Seguindo cada lançamento, temos sempre uma extensa turnê, e é da última tour que foi extraído o registro deste novo álbum/dvd ao vivo: a apresentação no Festival Wacken em 2017. O Grande diferencial deste novo lançamento é a incorporação da execução de música clássica/orquestra na apresentação. É sabido desde sempre a paixão que o líder e mentor Wolf Hoffmann tem pelo estilo, inclusive tem dois álbuns solo dedicados e baseados na música clássica, e obviamente por influência dele, temos este formato sendo executado com maestria neste espetáculo.

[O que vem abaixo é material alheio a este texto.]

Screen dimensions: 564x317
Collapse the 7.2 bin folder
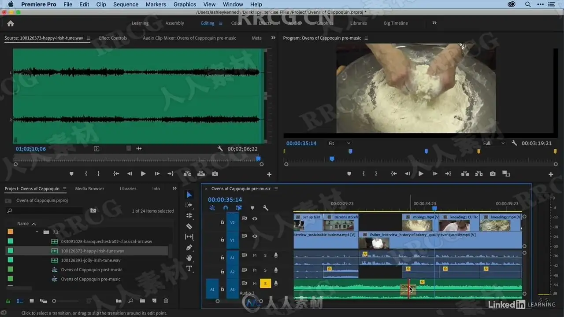[37, 232]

O show inicia com algumas do ultimo álbum de estúdio, “Rise Of Chaos”(2017), como “Die By The Sword” e “”Koolaid”, que ainda não tinham registros oficiais ao vivo. A partir de “Night On A Bald Mountain”(que consta no álbum de Wolf Hoffmann “Headbangers Journey”(2016) o Accept é acompanhado pela orquestra Czech National Symphony, e o resultado é excelente, principalmente ao serem executados clássicos como “Princess Of Dawn”, “Breaker” , “Fast As A Shark” ,”Teutonic Terror” “ Metal Heart” (esta fantástica,com o publico fazendo coro à orquestra na parte de “Fur Elise”) e “Balls To the Wall”.
Para aqueles que podem estar torcendo o nariz, pelo fato de ser “mais um álbum banda-orquestra”, cabe ressaltar que diferente dos álbuns do Metallica “S&M”(1999) e do Kiss “Symphony – Alive IV”(2003), que pouco ou quase nada acrescentaram as discografias das bandas, este do Accept é realmente relevante.Talvez pelo fato de seu idealizador,Wolf Hoffmann, ter o devido conhecimento de causa, no que tange à música clássica.
Agora no inicio de 2019, o Accept confirmou mais datas de turnê com apresentação junto a orquestra. Pena que este foi o último trabalho contando com o baixista e fundador Peter Baltes. Um lançamento de primeira grandeza, obrigatório aos fãs dos alemães e aos que apreciam metal clássico.